His first week of life was a rollercoaster. No one knew if he was going to survive or not. But Finley never gave up.

He was in the NICU for 3.5 weeks and was sent home on only 3 medications (iron, vitamins and a medication for his increased bilirubin levels). But nothing for his heart.

Cardiology had us follow up a month later as they assumed his heart would continue to improve like they had been seeing in the NICU (he had 5 echos in the NICU). But what they did not expect was him to get RSV.

They believe this virus may have put a stop on his improvements and again made his heart overwork. So, when we went back in for his echo he again had tachycardia (heart rate in the 160’s), his obstruction was worse and the thickening was unchanged.

This was a complete shock as he was doing so well and we had talked to cardiology multiple times after he was diagnosed with RSV. They didn’t believe the virus would affect his heart and it was.

Sadly this also meant another admission into the hospital to start him on a beta blocker and to make sure he didn’t “bottom out” (beta blockers decrease pulse, blood pressure and can decrease blood sugars). Luckily his body reacted as expected and he was discharged after only 24 hours.

But now what does this mean?

It means that Finley gets a medication every 8 hours to help keep his heart rate lowered so that his heart is not overworked and that it has time to refill like it should. This also means increased monitoring with cardiology and more echos to come in the future.

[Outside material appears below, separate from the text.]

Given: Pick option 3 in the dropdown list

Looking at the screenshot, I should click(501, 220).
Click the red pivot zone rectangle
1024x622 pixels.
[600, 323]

This also means more worrying for Dad and Mom. All visitors must have a flu shot. & lots of prayers that his next echo will show improvement from the medication.

Cardiology is still optimistic that he will grow out of his congenital heart defects and that he will not be on beta blockers long term. But only time will tell.

Finley’s job now is to continue fighting like he has done the last two months of his life. & let us all hope and pray the medication helps.

#congenitalheartdefects #chd #chdawareness #heartwarrior